Tellux, cette startup rouennaise qui promet d'accélérer la dépollution des friches industrielles

Le coût prohibitif de la dépollution des sols dissuade souvent les aménageurs de reconvertir des friches au profit de nouvelles implantations industrielles. Une jeune pépite rouennaise de la deeptech a trouvé un moyen de « dérisquer » ces opérations. Tellux utilise l’imagerie hyperspectrale et l’IA pour caractériser le volume et la composition des terres polluées… et prévenir les mauvaises surprises.
Tellux mène une campagne de prélèvements et d'analyses dans une boucle de la Seine normande pour le compte d'Haropa Port afin de préparer la reconversion paysagère du terrain.
Tellux mène une campagne de prélèvements et d'analyses dans une boucle de la Seine normande pour le compte d'Haropa Port afin de préparer la reconversion paysagère du terrain. (Crédits : Tellux)

Comment réindustrialiser sans bétonner des centaines d'hectares de terres agricoles ? C'est l'équation épouvantablement complexe que devra résoudre la France dans les prochaines années. Confrontés à la rareté du foncier, les pouvoirs publics appellent de leurs vœux la reconversion des plus de 100.000 hectares de friches qu'abrite l'Hexagone. Facile à dire, beaucoup moins facile à mettre en œuvre. Qu'on le veuille ou non, il reste beaucoup plus aisé pour un industriel de poser ses valises sur d'anciens champs de blé que sur les ruines d'une raffinerie ou d'une aciérie.

Le principal obstacle à la réhabilitation de ces friches est connu. Il a pour nom « pollution ». Et pour cause, l'enlèvement des substances toxiques enfouies ça et là dans les sols renchérit considérablement les opérations, compliquant l'atteinte de l'équilibre économique. Un chiffre en donne la mesure. Pour envoyer une seule tonne de terre polluée dans une filière de traitement spécialisée, il en coûte entre 50 et 350 euros en fonction de sa composition (plus elle est souillée, plus le prix monte). Sans compter le coût de l'extraction et du transport. D'où l'importance d'y voir clair sur la nature des sols et la quantité à traiter.

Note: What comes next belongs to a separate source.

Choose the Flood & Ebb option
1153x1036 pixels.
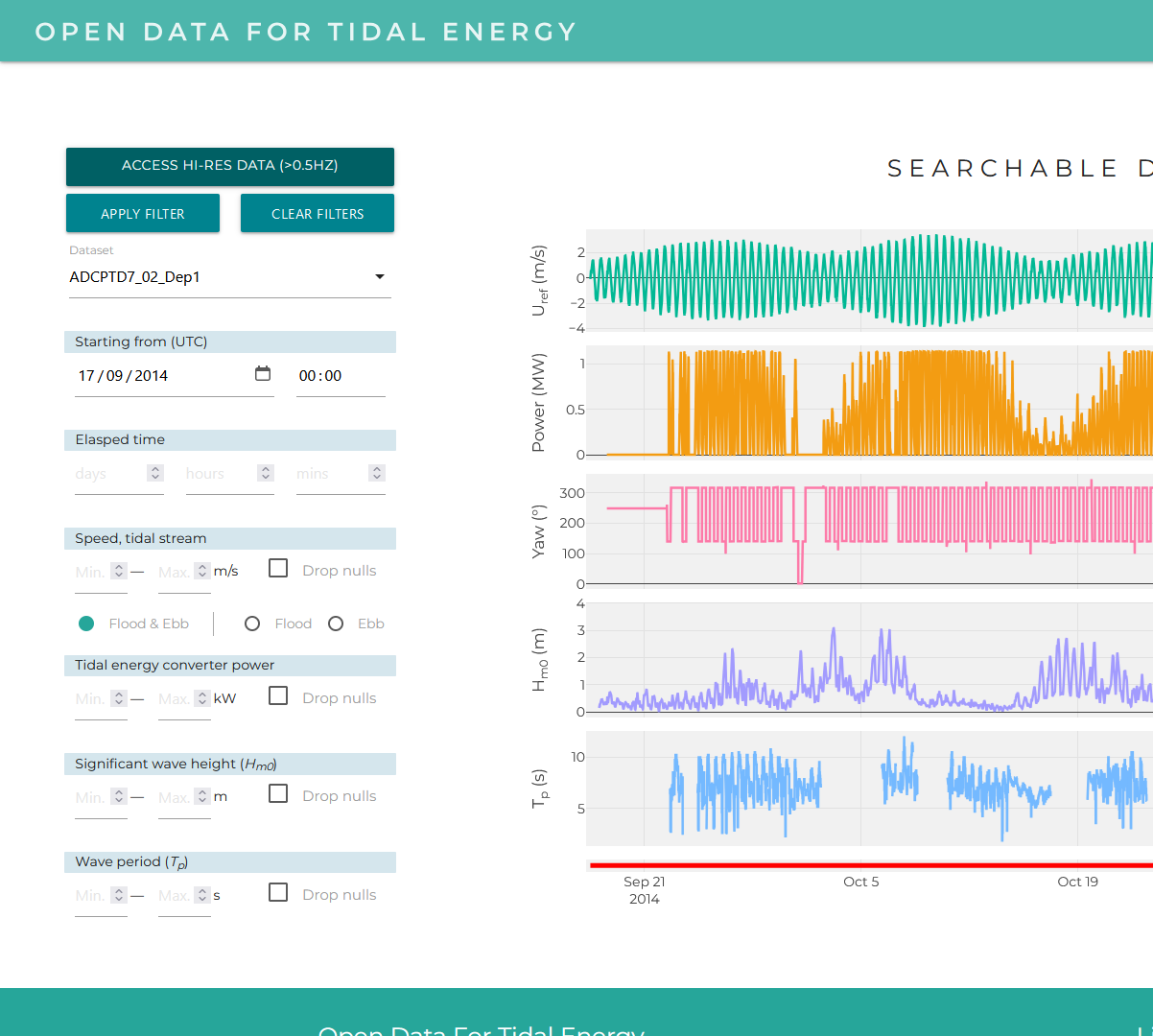click(x=86, y=624)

La spectrométrie et l'IA au secours de la remise en état des sols

À cet exercice, les méthodes traditionnelles d'analyses de sols ont montré leurs limites. Parce que d'une fiabilité discutable, elles engendrent souvent des erreurs de diagnostics, des retards et, par ricochet, des coûts supplémentaires qui peuvent crever les plafonds. C'est à cette épineuse problématique que s'est attaquée la startup rouennaise Tellux (12 salariés), labellisée deeptech par la BPI et parrainée par TotalEnergies qui lui a consenti plusieurs prêts.

Sa trouvaille ? Un laboratoire d'analyse mobile qui combine machine learning et imagerie hyperspectrale : une technique mise au point par la NASA permettant de caractériser l'état et la composition physico-chimique d'objets à partir de la mesure de leur signature optique. À partir de carottes de terre prélevées in situ, l'Hyperlab de son nom inventorie finement à la fois le volume et la nature des hydrocarbures et composés organochlorés -les polluants les plus courants- présents sur un site. Les résultats sont, en outre, délivrés immédiatement.

Tellux friches

« Un à-peu-prêtisme très dommageable »

À la clef, la promesse d'une réduction du coût et des délais des chantiers de recyclage. « C'est un outil d'aide à la décision qui éclaire les aménageurs et leur évite les mauvaises surprises fréquentes dans ce type d'opérations », résume Maxime Lhoir, responsable du marketing. Le procédé a tapé dans l'œil de Paul Lhotellier, PDG du groupe de BTP éponyme, entré au capital de la jeune entreprise. « Comme nos terrassiers doivent aller vite, il arrive souvent que tout tombe dans le lot des terres fortement polluées », explique-t-il. En démocratisant cette technologie, on remédiera à cet "à-peu-prêtisme" très dommageable ».

La startup rouennaise espère maintenant aller au-delà de cette phase de diagnostic. Accompagnée par l'incubateur de Paris Saclay, elle cherche à lever « plusieurs millions d'euros » pour mettre au point un prototype de trieur XXL usant de la même technologie. « Placée au-dessus d'un tapis roulant, la machine pourra séparer en temps réel les terres polluées de celles qui ne le sont pas à raison de mille tonnes jour », détaille Maxime Lhoir. Restera ensuite à Tellux à trouver un partenaire industriel disposé à déployer le procédé à grande échelle. Ses fondateurs espèrent notamment réussir à pousser la porte de l'américain Caterpillar, leader mondial de la fabrication d'engins de travaux publics.

« Le marché mondial de la dépollution des friches pèsera 164 milliards en 2027 dont un quart pour le traitement des terres polluées », rappellent-ils. Un argument qui pèse.